Open-source Generic crawler framework yaycrawler-begins

Source: Internet
Author: User

Hello, everyone! From today onwards, I will use a few pages of text to introduce my open source work--yaycrawler, its Web site on GitHub is: Https://github.com/liushuishang/YayCrawler, welcome to the attention and feedback.

Yaycrawler is a distributed generic crawler framework based on WebMagic development, and Java is the development language. We know that there are many crawler frames, simple, complex, lightweight and weight-based. You may ask: where is the advantage of your reptile framework? Well, this is a very important question! In this opening, I first briefly introduce the characteristics of my reptile frame, the later chapter will be described in detail and explain its implementation, a picture wins thousands of words:

1, distributed: Yaycrawler is a Big Brother (Master) multi-brother (Worker) architecture (This structure is the truth of the Universe), of course, the eldest brother has a small secret (Admin) and external contacts.

2, versatility: We need to crawl a lot of different sites of data, the structure and content of the various sites have a great difference, basically most people are met a website to write a code, can not do the reuse of tools. Yaycrawler is trying to change the situation, abstracting the different parts, and using rules to guide the crawler to do things. This means that the user can configure the interface to crawl the data of a page rules, and so on when the crawler crawl this page will use this pre-configured rules to parse the data, and then persist the data.
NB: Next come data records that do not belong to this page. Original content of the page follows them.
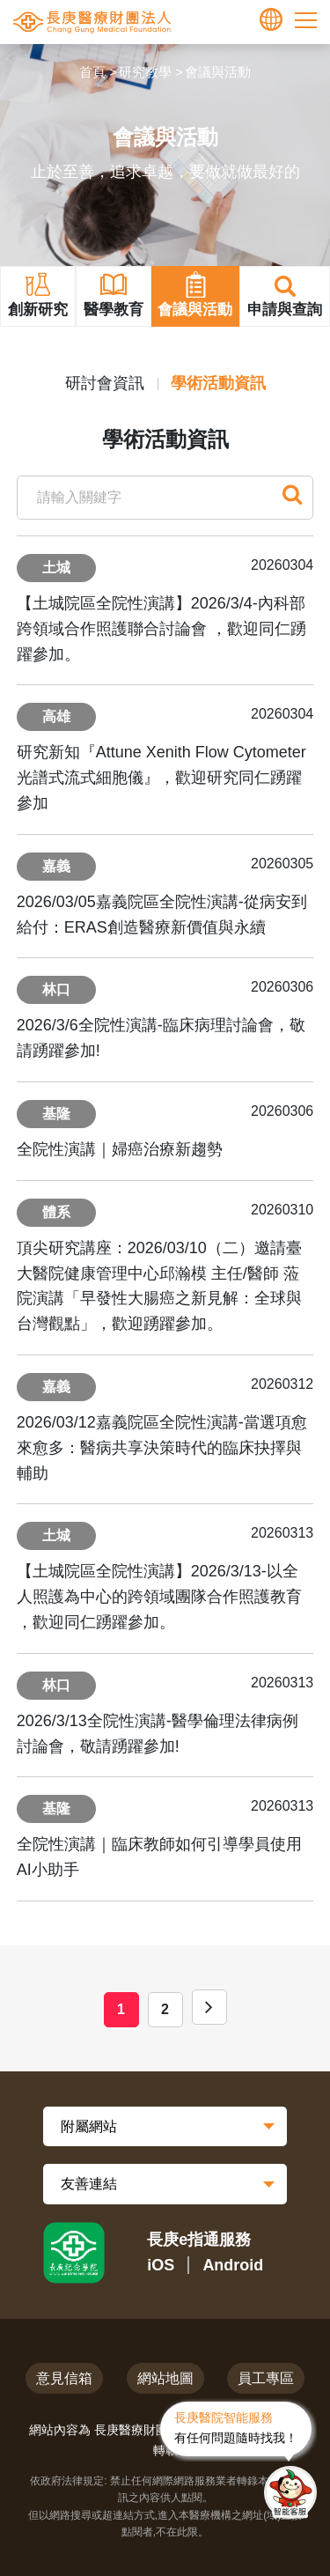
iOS (160, 2265)
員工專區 (266, 2378)
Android (232, 2265)
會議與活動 (218, 71)
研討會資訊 (104, 383)
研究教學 (145, 71)
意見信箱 (64, 2378)
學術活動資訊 (218, 383)
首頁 (92, 71)
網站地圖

3. Extensible Task queue: The task queue is implemented by Redis and has four different task queues depending on the state of the task: initial, execute, success, failure. You can also extend different task scheduling algorithms, which are fairly scheduled by default.

4, can be defined persistence mode: In the crawl results, the property data is persisted to MongoDB by default, the picture will be downloaded to the file server, of course you can expand more storage methods.

5, stability and fault tolerance: any one of the failed crawler tasks will be retried and logged, only the task is really successful to be moved to the success queue, failure will have a reason for failure description.

6, anti-monitoring components: website in order to prevent the crawler is also painstaking, think of a series of monitoring means to anti-crawler. As the opposite, we naturally have to have anti-surveillance means to protect our crawler tasks, the main factors currently considered are: cookie invalidation (need to login), brush verification code, IP (auto-agent).

7, you can set a scheduled refresh of tasks, such as updating a site every other day data.

......

It says a lot of advantages of the purpose of only one: I hope you will be interested to continue to watch, haha.

To get back to the beginning, this article is just an overview, now let's tidy up the structure of the following articles:

    1. Operating mechanism of open-source general crawler frame yaycrawler-Framework
    2. Extraction rule definition for open source Generic crawler Framework yaycrawler-page
    3. Open source Generic crawler Framework yaycrawler-task queue
    4. Open source Generic crawler Framework yaycrawler-page Downloader detailed
    5. Open source Generic crawler framework yaycrawler-rules Parser
    6. Open source Generic crawler framework yaycrawler-data persistence
    7. Open source Generic crawler Framework yaycrawler-anti-monitoring components
    8. Open source Generic crawler Framework yaycrawler-case Demo
    9. Open source Generic crawler framework yaycrawler-features to be perfected

Open-source Generic crawler framework yaycrawler-begins

Contact Us

The content source of this page is from Internet, which doesn't represent Alibaba Cloud's opinion; products and services mentioned on that page don't have any relationship with Alibaba Cloud. If the content of the page makes you feel confusing, please write us an email, we will handle the problem within 5 days after receiving your email.

If you find any instances of plagiarism from the community, please send an email to: info-contact@alibabacloud.com and provide relevant evidence. A staff member will contact you within 5 working days.

A Free Trial That Lets You Build Big!

Start building with 50+ products and up to 12 months usage for Elastic Compute Service

  • Sales Support

    1 on 1 presale consultation

  • After-Sales Support

    24/7 Technical Support 6 Free Tickets per Quarter Faster Response

  • Alibaba Cloud offers highly flexible support services tailored to meet your exact needs.